Dataset:

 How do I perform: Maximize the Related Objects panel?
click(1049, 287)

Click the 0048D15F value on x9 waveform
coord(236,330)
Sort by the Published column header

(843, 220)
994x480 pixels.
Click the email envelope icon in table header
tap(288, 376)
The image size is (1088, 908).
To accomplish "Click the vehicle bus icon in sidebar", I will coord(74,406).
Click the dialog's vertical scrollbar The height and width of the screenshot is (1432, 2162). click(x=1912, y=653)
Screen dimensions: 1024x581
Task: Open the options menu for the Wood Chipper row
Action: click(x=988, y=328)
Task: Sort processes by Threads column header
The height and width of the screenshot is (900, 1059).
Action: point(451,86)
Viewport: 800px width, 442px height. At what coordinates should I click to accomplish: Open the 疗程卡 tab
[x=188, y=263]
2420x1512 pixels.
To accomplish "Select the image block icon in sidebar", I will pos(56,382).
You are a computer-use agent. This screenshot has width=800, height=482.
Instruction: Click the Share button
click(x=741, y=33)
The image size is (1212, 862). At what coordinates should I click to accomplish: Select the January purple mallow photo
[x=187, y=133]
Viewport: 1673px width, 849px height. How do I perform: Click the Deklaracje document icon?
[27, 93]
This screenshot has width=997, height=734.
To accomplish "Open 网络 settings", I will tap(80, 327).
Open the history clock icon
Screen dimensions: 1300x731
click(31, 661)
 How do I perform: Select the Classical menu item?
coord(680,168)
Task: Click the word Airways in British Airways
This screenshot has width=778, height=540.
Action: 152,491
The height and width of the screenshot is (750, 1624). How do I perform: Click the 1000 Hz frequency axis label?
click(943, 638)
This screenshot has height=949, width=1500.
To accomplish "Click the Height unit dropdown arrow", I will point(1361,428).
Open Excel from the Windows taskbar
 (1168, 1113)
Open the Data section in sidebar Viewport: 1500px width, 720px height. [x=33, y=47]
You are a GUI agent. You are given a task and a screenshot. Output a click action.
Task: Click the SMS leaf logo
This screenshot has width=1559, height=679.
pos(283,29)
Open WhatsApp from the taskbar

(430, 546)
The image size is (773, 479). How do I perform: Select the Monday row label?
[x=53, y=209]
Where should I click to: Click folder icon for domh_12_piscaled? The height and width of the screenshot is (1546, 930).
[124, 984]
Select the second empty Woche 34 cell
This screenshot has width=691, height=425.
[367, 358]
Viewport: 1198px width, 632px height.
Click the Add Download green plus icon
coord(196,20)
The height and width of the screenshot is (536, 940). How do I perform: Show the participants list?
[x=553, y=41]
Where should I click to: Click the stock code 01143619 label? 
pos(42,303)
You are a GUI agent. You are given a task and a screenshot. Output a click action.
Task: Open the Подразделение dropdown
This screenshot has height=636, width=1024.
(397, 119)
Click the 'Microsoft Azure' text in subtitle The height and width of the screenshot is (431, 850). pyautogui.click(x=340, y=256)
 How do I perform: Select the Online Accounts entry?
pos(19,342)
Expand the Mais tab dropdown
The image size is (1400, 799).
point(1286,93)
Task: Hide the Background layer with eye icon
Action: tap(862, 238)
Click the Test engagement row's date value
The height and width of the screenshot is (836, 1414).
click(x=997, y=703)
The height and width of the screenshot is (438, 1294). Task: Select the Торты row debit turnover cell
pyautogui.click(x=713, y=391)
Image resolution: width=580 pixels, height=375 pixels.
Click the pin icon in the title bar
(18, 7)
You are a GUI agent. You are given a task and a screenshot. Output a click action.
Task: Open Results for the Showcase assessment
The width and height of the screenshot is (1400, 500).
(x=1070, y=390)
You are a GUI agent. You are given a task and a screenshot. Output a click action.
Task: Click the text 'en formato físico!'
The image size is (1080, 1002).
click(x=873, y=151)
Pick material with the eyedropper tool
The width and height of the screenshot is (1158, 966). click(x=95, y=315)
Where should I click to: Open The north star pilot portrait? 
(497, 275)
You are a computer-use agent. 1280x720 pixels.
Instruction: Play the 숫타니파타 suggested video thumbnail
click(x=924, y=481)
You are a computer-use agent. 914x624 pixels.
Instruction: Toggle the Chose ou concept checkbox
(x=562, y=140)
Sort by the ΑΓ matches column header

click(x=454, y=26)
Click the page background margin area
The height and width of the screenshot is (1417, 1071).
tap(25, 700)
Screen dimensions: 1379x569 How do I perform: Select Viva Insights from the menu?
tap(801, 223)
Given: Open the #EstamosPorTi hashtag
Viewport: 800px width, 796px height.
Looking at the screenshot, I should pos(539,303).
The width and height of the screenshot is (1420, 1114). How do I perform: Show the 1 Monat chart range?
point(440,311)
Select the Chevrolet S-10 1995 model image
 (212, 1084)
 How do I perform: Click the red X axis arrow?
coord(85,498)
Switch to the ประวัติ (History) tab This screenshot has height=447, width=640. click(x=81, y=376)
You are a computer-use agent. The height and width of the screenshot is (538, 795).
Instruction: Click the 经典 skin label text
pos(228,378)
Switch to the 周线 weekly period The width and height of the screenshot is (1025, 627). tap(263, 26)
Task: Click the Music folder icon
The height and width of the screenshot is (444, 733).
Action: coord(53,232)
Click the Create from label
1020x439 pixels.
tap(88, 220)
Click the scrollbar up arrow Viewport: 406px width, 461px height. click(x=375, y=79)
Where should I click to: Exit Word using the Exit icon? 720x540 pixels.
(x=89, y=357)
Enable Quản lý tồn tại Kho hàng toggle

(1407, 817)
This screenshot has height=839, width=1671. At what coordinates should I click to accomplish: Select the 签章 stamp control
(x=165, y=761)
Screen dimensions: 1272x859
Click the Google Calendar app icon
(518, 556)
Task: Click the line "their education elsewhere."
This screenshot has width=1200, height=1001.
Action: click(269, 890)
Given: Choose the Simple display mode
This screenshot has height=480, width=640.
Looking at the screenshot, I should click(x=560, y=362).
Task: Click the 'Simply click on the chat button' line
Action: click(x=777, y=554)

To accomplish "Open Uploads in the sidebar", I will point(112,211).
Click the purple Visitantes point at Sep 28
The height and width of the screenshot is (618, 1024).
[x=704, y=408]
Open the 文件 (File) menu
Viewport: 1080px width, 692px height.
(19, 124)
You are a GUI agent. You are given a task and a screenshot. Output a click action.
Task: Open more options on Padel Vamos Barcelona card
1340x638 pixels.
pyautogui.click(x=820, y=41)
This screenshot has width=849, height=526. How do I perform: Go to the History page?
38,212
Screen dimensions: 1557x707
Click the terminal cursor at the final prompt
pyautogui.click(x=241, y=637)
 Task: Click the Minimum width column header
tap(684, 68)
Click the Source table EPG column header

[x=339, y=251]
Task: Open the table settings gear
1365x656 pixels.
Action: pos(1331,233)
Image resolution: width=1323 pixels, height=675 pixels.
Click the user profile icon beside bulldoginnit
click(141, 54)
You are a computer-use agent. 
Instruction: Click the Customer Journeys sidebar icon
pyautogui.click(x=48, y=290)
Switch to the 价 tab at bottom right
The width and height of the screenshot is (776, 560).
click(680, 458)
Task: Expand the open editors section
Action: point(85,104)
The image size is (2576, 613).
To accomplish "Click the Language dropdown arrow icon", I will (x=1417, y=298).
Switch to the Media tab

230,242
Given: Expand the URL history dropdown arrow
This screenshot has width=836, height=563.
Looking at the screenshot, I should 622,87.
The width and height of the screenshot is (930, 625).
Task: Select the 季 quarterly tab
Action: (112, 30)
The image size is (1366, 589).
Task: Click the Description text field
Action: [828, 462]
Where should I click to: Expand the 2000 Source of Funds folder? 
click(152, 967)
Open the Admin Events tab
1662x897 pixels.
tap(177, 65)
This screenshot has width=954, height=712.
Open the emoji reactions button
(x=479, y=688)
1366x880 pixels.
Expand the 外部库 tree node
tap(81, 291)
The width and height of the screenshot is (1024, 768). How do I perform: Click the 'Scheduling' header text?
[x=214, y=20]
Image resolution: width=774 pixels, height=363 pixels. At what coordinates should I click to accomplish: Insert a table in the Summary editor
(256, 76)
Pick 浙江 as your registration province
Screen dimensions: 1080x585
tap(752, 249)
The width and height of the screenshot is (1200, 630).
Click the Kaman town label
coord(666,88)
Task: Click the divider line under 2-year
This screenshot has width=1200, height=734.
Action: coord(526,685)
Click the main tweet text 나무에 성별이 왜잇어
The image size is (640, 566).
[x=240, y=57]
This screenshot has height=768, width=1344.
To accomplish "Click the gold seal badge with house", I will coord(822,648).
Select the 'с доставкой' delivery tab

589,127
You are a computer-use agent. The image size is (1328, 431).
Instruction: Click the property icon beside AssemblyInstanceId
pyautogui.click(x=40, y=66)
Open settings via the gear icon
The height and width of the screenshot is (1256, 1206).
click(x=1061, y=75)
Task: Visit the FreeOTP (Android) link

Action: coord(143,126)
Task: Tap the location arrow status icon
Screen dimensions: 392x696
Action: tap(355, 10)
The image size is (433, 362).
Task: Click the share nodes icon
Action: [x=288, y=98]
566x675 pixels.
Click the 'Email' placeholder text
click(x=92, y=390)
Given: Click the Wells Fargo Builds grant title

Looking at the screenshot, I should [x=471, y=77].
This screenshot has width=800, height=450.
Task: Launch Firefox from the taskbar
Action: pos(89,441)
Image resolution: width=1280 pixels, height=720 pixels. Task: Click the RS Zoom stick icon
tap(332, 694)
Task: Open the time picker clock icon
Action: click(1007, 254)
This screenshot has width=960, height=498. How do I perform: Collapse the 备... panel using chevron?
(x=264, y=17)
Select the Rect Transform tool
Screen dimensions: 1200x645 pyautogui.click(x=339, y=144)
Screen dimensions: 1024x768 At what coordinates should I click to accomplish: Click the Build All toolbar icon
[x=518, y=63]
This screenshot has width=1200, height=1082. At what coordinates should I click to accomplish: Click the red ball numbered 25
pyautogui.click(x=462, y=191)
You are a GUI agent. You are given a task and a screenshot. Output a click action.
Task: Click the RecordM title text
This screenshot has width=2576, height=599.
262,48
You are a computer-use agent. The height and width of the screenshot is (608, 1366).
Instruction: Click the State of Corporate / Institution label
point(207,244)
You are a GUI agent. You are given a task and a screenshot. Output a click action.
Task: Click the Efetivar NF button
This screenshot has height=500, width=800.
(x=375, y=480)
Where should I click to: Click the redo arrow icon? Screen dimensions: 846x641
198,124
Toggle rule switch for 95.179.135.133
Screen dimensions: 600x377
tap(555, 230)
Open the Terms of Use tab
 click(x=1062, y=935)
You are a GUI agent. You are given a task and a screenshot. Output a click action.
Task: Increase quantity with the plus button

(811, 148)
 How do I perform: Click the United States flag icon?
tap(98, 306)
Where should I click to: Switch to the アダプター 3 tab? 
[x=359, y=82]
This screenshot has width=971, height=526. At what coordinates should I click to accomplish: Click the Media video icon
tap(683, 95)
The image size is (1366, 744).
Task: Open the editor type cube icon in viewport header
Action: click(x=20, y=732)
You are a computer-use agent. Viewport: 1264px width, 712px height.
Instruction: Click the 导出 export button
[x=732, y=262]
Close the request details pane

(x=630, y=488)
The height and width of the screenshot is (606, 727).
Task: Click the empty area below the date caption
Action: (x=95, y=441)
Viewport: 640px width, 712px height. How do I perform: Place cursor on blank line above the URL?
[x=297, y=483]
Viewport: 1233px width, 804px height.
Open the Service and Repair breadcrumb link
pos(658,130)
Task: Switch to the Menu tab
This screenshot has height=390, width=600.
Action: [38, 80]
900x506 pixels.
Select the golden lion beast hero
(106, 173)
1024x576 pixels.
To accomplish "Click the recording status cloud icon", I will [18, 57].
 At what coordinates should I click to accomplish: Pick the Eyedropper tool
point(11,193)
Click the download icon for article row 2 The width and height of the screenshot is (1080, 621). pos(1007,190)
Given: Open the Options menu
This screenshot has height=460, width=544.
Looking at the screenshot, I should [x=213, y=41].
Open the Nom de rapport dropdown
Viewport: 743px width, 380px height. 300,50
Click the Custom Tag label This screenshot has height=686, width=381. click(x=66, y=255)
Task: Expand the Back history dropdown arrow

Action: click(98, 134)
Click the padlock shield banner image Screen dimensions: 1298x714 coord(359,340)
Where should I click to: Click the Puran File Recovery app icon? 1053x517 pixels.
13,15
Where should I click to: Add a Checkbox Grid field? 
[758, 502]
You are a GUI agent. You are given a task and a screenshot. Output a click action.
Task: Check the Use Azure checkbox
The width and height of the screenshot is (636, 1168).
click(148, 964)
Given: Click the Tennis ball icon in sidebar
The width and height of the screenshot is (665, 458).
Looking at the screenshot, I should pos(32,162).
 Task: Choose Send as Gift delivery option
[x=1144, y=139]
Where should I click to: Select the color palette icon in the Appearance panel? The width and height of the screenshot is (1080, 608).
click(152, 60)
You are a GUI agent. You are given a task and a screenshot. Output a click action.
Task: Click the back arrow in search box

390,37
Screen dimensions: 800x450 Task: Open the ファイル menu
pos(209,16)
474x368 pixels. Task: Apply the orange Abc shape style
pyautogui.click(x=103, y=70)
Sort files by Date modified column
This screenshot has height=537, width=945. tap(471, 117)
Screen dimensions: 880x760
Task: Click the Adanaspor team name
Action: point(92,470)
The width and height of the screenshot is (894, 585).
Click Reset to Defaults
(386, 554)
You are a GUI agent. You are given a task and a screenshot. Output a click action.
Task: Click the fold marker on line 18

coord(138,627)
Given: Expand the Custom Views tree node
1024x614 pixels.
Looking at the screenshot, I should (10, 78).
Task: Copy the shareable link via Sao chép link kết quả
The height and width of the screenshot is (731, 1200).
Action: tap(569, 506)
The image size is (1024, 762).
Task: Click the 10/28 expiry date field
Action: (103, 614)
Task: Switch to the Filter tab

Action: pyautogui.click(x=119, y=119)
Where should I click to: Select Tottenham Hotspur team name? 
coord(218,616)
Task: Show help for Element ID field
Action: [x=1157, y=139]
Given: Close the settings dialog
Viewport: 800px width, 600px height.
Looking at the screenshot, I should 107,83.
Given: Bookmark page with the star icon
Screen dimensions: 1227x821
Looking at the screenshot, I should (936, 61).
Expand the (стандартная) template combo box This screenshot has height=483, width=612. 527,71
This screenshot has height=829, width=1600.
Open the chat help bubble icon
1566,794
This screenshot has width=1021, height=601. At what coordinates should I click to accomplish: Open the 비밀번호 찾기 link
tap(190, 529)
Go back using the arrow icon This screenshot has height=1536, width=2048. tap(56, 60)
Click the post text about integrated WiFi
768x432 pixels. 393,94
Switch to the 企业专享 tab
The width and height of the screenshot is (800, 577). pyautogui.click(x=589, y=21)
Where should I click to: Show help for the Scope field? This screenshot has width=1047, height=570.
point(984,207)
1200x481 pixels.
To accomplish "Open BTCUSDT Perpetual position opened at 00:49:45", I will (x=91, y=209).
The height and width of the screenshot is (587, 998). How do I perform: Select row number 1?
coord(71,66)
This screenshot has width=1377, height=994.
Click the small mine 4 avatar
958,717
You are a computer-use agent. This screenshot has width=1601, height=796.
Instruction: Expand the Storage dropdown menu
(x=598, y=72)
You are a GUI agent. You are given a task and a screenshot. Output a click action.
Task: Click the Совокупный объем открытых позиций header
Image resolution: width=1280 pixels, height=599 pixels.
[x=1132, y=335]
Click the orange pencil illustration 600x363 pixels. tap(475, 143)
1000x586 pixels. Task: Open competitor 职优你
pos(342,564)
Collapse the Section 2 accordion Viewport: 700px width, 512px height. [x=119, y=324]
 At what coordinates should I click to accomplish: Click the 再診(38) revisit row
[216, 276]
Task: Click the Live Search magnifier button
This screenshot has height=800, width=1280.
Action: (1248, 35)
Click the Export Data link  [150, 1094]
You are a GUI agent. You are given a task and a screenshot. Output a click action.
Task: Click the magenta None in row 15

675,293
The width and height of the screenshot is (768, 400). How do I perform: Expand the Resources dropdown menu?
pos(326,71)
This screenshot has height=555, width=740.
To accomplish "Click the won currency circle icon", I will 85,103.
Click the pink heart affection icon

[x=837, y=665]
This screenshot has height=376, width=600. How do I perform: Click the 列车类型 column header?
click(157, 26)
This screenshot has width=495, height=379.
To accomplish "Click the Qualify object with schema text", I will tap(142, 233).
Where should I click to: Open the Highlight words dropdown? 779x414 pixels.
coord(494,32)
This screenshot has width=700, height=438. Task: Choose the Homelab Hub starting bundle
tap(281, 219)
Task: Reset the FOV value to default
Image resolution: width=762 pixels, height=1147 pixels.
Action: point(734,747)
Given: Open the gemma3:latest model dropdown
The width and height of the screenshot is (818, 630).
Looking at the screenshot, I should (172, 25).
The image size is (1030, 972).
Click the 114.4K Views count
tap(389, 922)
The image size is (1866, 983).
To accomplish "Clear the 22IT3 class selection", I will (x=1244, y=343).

Work instructions: Reproduce, word for word and in full, only the lines above that start at the line with "Expand the (стандартная)" and run through the line with "This screenshot has width=495, height=379.", both ends included.

Output:
Expand the (стандартная) template combo box This screenshot has height=483, width=612. 527,71
This screenshot has height=829, width=1600.
Open the chat help bubble icon
1566,794
This screenshot has width=1021, height=601. At what coordinates should I click to accomplish: Open the 비밀번호 찾기 link
tap(190, 529)
Go back using the arrow icon This screenshot has height=1536, width=2048. tap(56, 60)
Click the post text about integrated WiFi
768x432 pixels. 393,94
Switch to the 企业专享 tab
The width and height of the screenshot is (800, 577). pyautogui.click(x=589, y=21)
Where should I click to: Show help for the Scope field? This screenshot has width=1047, height=570.
point(984,207)
1200x481 pixels.
To accomplish "Open BTCUSDT Perpetual position opened at 00:49:45", I will (x=91, y=209).
The height and width of the screenshot is (587, 998). How do I perform: Select row number 1?
coord(71,66)
This screenshot has width=1377, height=994.
Click the small mine 4 avatar
958,717
You are a computer-use agent. This screenshot has width=1601, height=796.
Instruction: Expand the Storage dropdown menu
(x=598, y=72)
You are a GUI agent. You are given a task and a screenshot. Output a click action.
Task: Click the Совокупный объем открытых позиций header
Image resolution: width=1280 pixels, height=599 pixels.
[x=1132, y=335]
Click the orange pencil illustration 600x363 pixels. tap(475, 143)
1000x586 pixels. Task: Open competitor 职优你
pos(342,564)
Collapse the Section 2 accordion Viewport: 700px width, 512px height. [x=119, y=324]
 At what coordinates should I click to accomplish: Click the 再診(38) revisit row
[216, 276]
Task: Click the Live Search magnifier button
This screenshot has height=800, width=1280.
Action: (1248, 35)
Click the Export Data link  [150, 1094]
You are a GUI agent. You are given a task and a screenshot. Output a click action.
Task: Click the magenta None in row 15

675,293
The width and height of the screenshot is (768, 400). How do I perform: Expand the Resources dropdown menu?
pos(326,71)
This screenshot has height=555, width=740.
To accomplish "Click the won currency circle icon", I will 85,103.
Click the pink heart affection icon

[x=837, y=665]
This screenshot has height=376, width=600. How do I perform: Click the 列车类型 column header?
click(157, 26)
This screenshot has width=495, height=379.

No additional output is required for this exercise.